Mulheres na aviação comercial

“Onde está o piloto?”

Essa é das perguntas mais frequentes escutadas pelas ainda poucas mulheres que seguem a carreira de pilotos de voos comerciais.

Apesar de serem a maioria da população brasileira (e mesmo a nível mundial), as mulheres sofrem ainda muita discriminação no meio laboral, e o setor da aviação não é exceção.

Ser piloto era trabalho de homem. Enquanto a mulher ocupava uma posição na retaguarda, servindo aperitivos e bebidas aos passageiros, o homem brilhava com seu estatuto de ás dos ares, como comandante supremo, porque só um homem poderia comandar um avião e se responsabilizar por dezenas ou mesmo centenas de vidas!

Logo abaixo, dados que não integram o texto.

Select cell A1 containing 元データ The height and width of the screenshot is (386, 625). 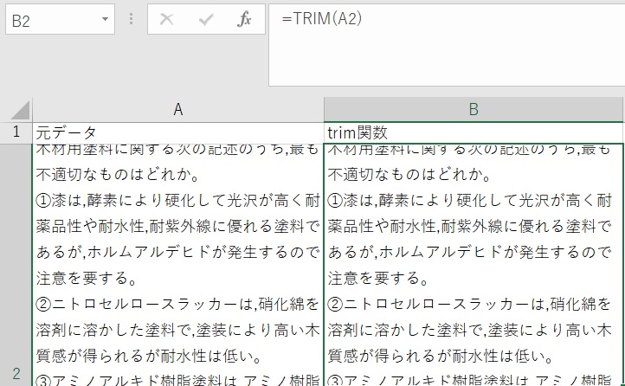point(177,132)
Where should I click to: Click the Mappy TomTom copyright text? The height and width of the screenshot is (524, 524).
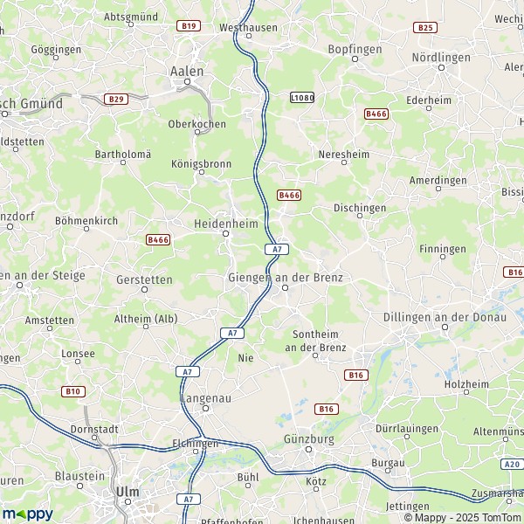coord(464,518)
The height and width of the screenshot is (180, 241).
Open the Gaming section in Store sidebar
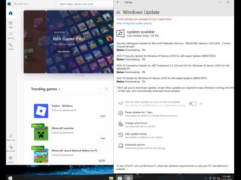tap(11, 36)
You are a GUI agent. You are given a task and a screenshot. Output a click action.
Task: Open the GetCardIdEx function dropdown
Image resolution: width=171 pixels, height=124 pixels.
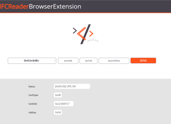[x=32, y=61]
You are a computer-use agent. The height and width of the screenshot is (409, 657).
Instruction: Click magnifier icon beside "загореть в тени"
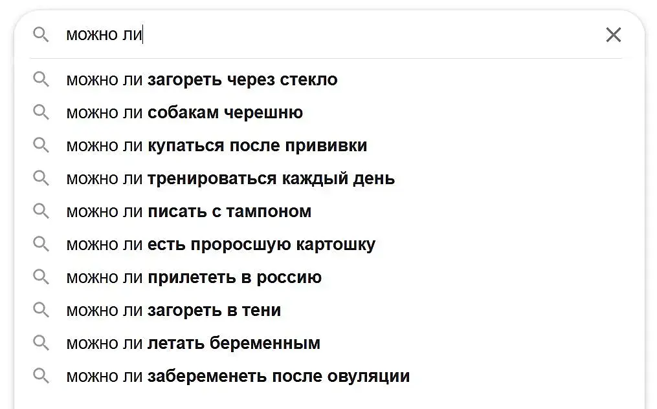coord(41,310)
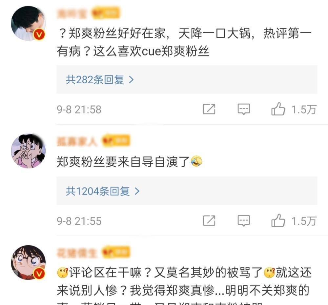Expand the 共282条回复 replies

pyautogui.click(x=187, y=79)
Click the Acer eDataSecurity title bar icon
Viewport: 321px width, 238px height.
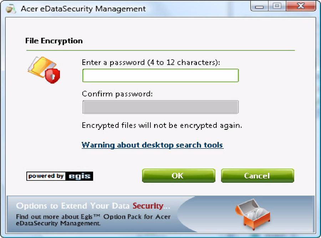[x=10, y=9]
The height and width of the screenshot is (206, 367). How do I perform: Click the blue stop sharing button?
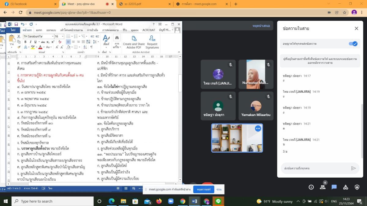(203, 189)
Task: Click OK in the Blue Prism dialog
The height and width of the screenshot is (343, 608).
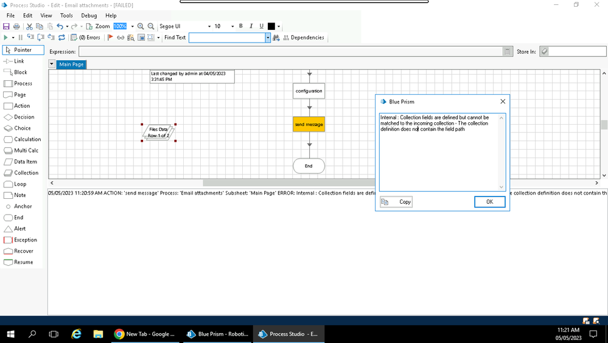Action: pos(489,202)
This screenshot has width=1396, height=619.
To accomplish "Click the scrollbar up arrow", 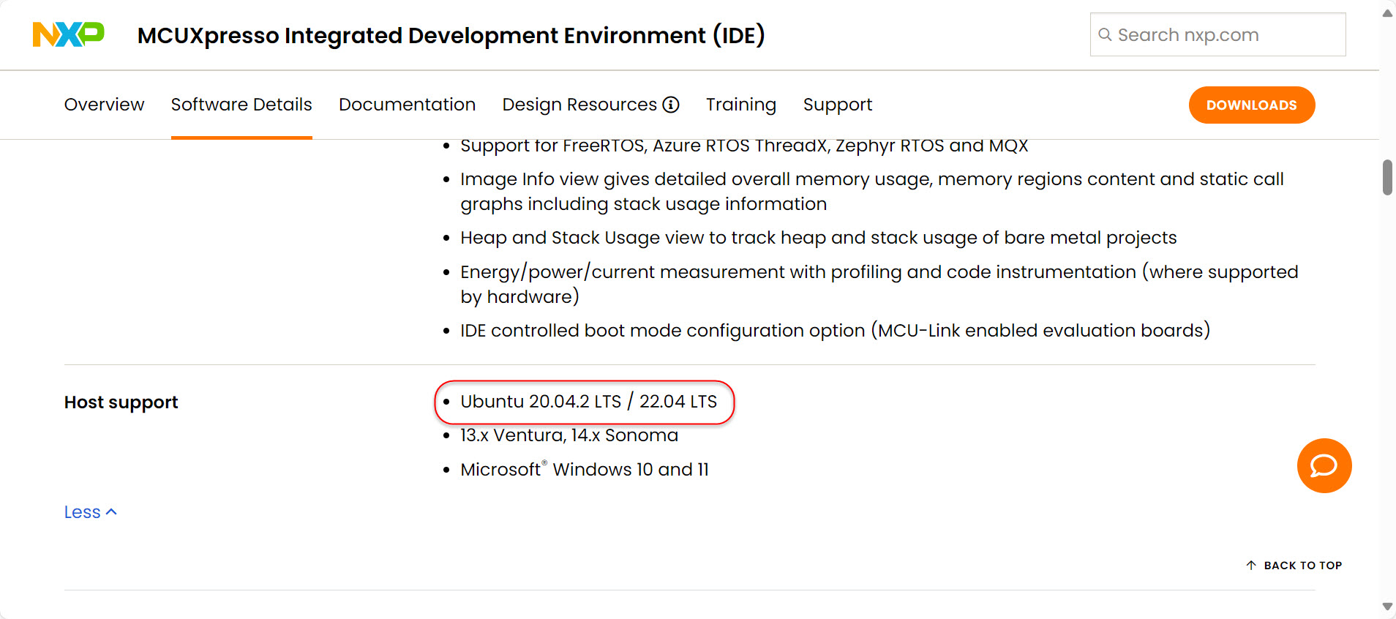I will [x=1387, y=13].
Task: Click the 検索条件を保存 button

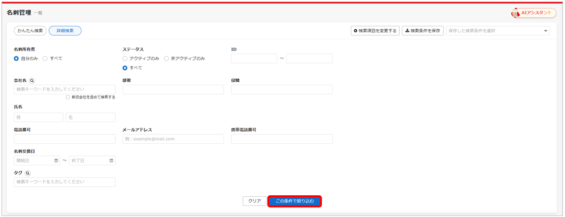Action: (x=422, y=31)
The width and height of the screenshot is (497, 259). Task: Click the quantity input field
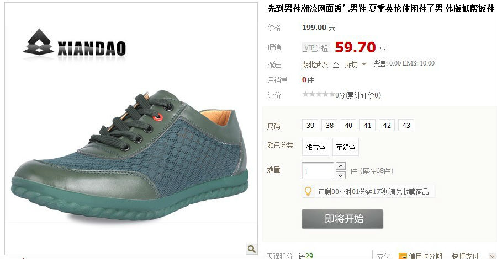click(x=318, y=171)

Felizmente os tempos mudam e mudam também as percepções de igualdade de gênero, que eventualmente acabarão com a discriminação.

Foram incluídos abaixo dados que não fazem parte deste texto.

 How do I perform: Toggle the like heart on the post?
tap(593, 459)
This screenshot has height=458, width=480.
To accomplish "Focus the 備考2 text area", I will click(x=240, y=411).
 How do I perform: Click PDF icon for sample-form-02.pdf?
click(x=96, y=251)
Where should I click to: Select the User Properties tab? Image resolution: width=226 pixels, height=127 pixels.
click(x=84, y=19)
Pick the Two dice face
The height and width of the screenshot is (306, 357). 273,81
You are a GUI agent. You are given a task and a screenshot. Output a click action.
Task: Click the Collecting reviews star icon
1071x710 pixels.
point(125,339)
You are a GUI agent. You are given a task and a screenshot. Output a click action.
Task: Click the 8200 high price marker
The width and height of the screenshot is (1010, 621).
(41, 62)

E é assim que cada vez mais mulheres assumem o risco e vão em frente para se tornarem pilotos comerciais.

Um ótimo exemplo dessa mudança de atitude, é o programa Donas do Ar da Avianca, que visa precisamente encorajar a formação de pilotas não apenas como campanha promocional mas especificamente para formar pilotas que são depois contratadas pela companhia e operam seus aviões.

Tais iniciativas são sempre de louvar, ainda para mais quando no Brasil (que como foi antes referido tem uma maioria de população feminina) existem apenas 197 mulheres trabalhando como pilotas de voos comerciais, de entre um total de 13.928 pilotos!

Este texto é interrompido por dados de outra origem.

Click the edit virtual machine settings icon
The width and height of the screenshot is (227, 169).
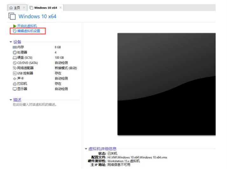[15, 31]
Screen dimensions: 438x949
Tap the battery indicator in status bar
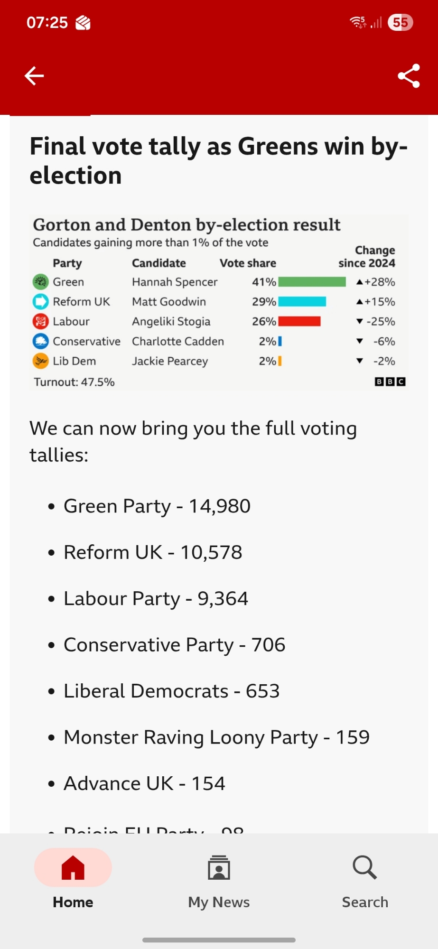400,22
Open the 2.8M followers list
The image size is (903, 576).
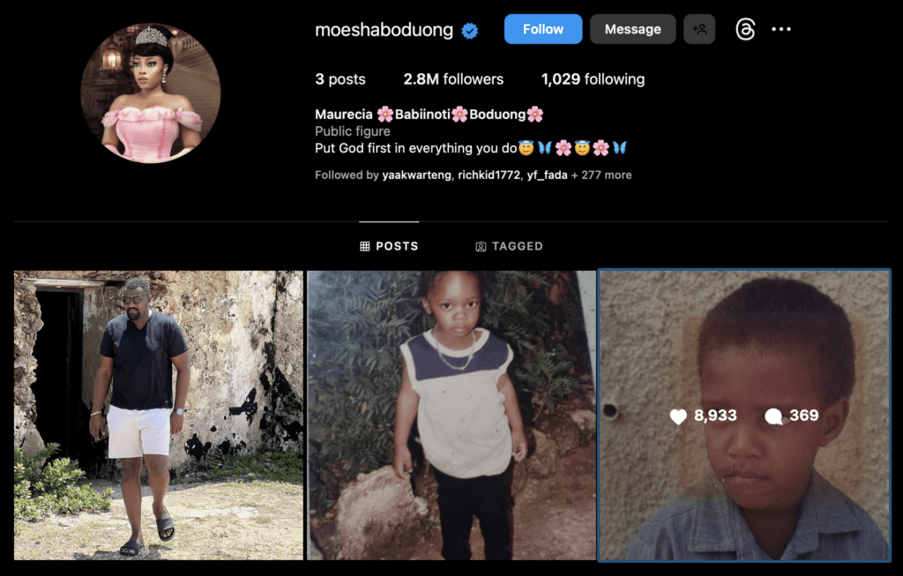point(453,79)
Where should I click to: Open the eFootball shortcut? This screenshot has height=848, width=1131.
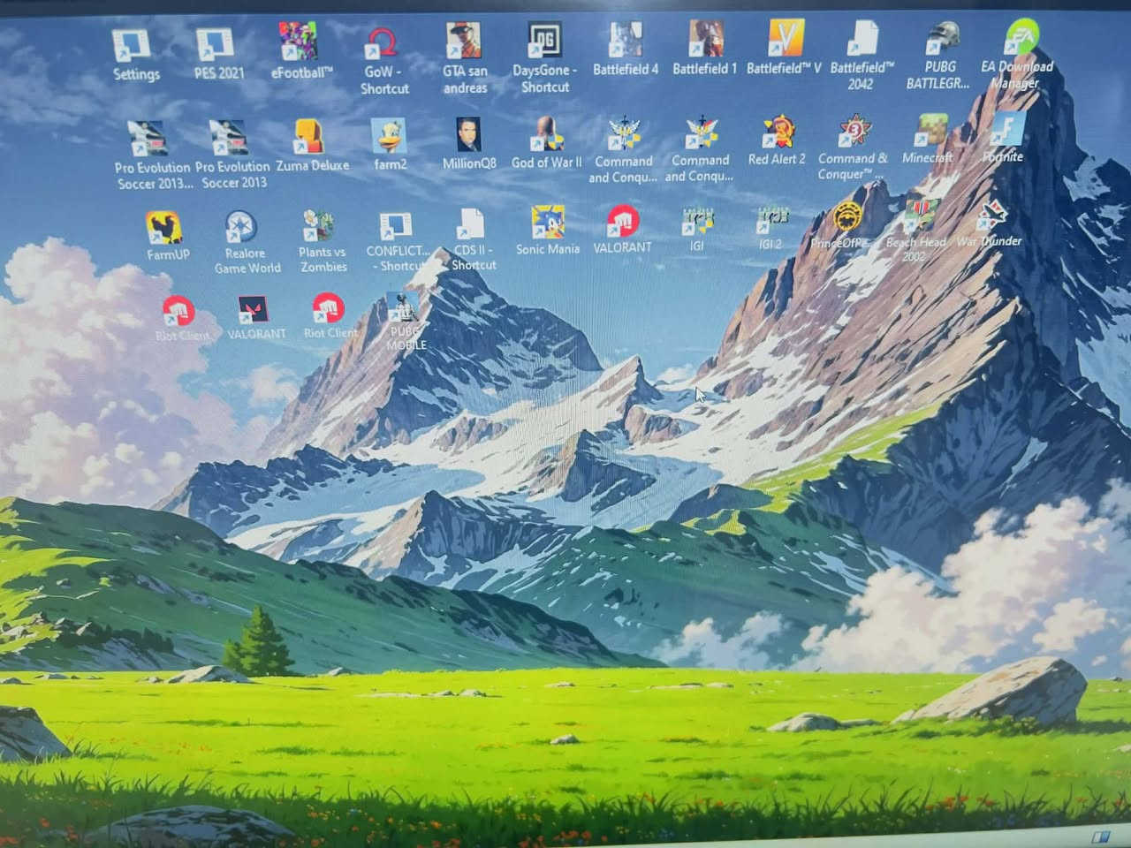pyautogui.click(x=299, y=40)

Muitas das mulheres que ingressam nos cursos de piloto de aviação comercial carregam consigo não apenas a paixão pelo voo como também uma sentida responsabilidade por serem parte de um movimento que está acabando, pouco a pouco, com a discriminação de gênero no mundo da aviação e no trabalho em geral.

O dia virá em que uma pilota não precisará ouvir as mesmas perguntas de sempre, e poderá seguir seu percurso profissional sem qualquer tipo de discriminação.